On Wednesday January 20 the strike started. It ended on Monday March 8 with no advance on the 8 per cent, but a public enquiry into the working and finances of the Post Office.

 

This was a clear victory for the employer. If the whole business had been executed according to carefully laid down plans by the Post Office, it could not have gone better for them. The timing was right; the Christmas rush was over. The strike proved pretty lucrative to the Post Office in that the right people scabbed. For although the postmen were almost all on strike, this was not so with the telephonists. About half of the male and female operators continued working. The Times under the heading Postal Strike leads to large gains for Telephone and Telex wrote:

 

  The number of daytime calls being handled by the telephone services since the start of the postal strike has risen by up to 30 per cent, with a 50 per cent increase in the volume of traffic during the cheap rate period . . . International subscriber dialing to Europe was up by 20 per cent since the start of the strike and traffic to the United States had increased by 40 per cent . . . Telex, both nationally and internationally has been under very heavy pressure and with traffic increase running at 20 per cent . . . (10 February)

 

Later on, the benefit to the Post Office was to be confirmed by the Minister of Posts and Telecommunications. Loss on post was £500,000 rising to £700,000 per week.
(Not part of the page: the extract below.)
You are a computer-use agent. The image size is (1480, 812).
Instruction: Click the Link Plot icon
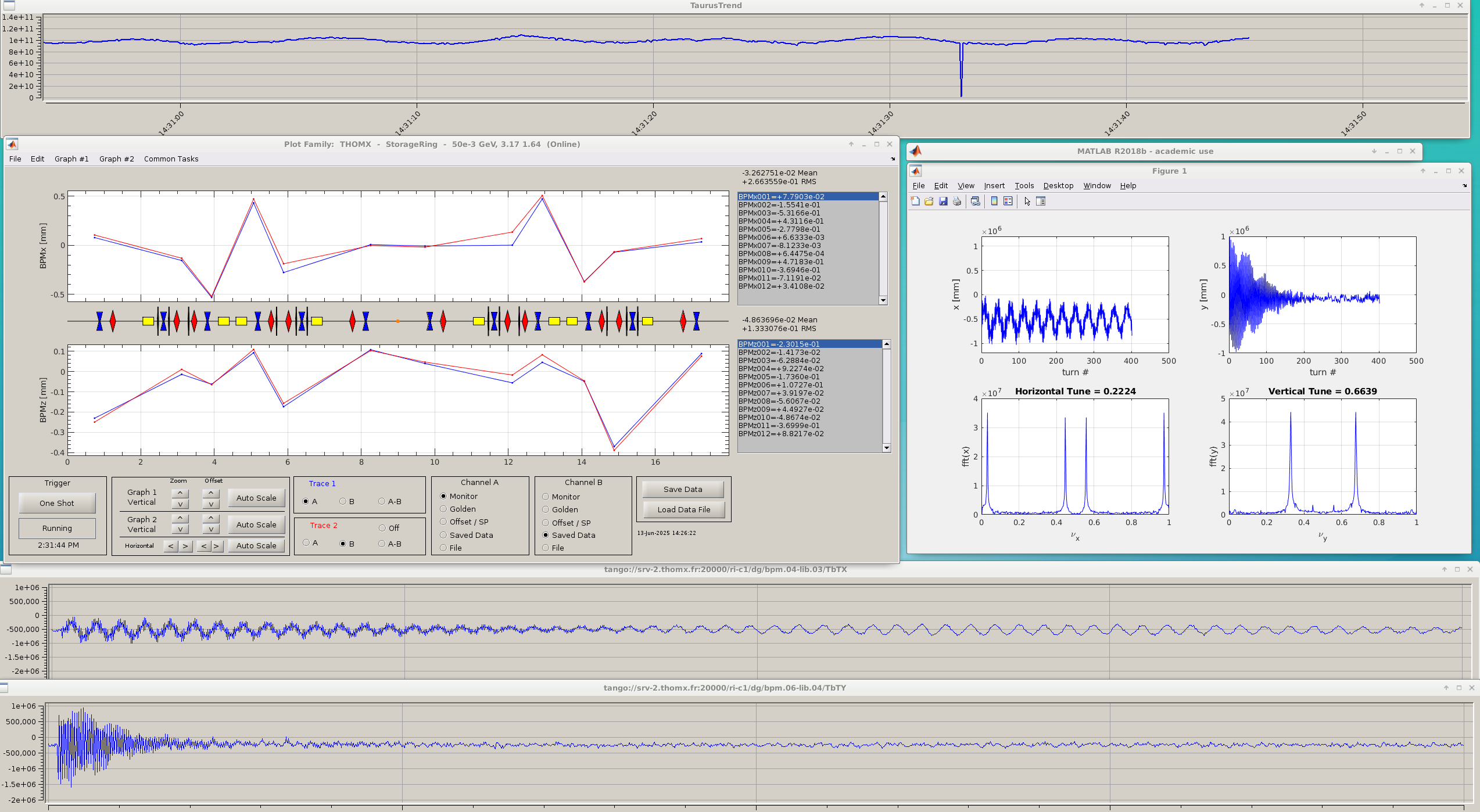coord(975,201)
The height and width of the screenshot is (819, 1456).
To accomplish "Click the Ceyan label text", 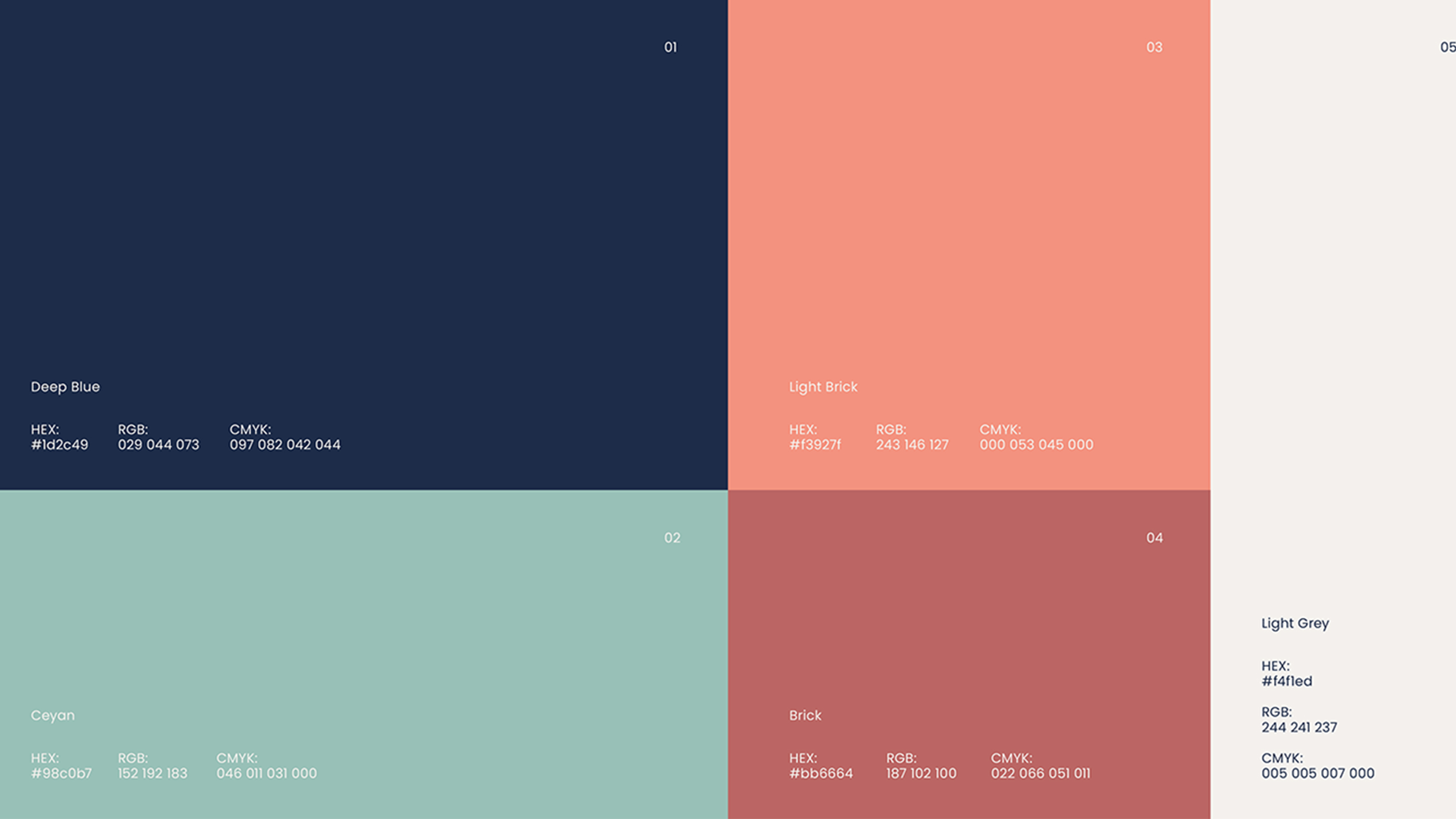I will 53,716.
As for telephones, the following exchange took place in the House of Commons on February 15:

  Mr. Barnes — What is the additional level of dialed telephone calls as a result of the strike? What extra revenue was produced?
Mr. Chataway (The Minister) — The Post Office has made clear that there has been a substantial increase and there will have been a consequent increase of revenue . . . But with that there will have been increased costs, but there is no doubt on balance the Post Office has benefited.

 

No doubt cost-conscious executives must have got more ideas on streamlining the telephone service from the strike than they ever got from the enquiry made by outside efficiency experts. The telecomunications side has a bright, that is profitable, future. Not so the postal side. A postal strike is just the thing to show off the superiority of telephones and telex. It must be a Post Office accountant’s dream to see postal losses being turned into telecommunication profits. Lastly, it turned out well for the Post Office that the UPW ran into financial difficulties and ended the strike early enough to save the Giro system from an aggravation of its serious difficulties.

 

The strike altered nothing insofar as the employer/ employee relationship goes. The employer always has the upper hand, even if the workers gain their full demands. It is not enough to be loyal to a union; both the UPW and the NGT lost and the employer won. It is not enough to have grand schemes for organising workers as the TWU had; some of them struck and others scabbed and their schemes evaporated when put to the test. POEU members continued to work and the sub post offices stayed open. Whilst it is true that the employer divides and rules; the workers seem all too ready to be divided. What is now lacking is the knowledge amongst all trade unionists that as workers they have a common interest that overrides all their petty differences. The factor that now hinders the workers’ industrial struggles is also the major obstacle to their engaging in useful political activity. The day cannot come too soon when all workers see beyond the limitations of trade unionism and move on to engage in the political struggle for Socialism.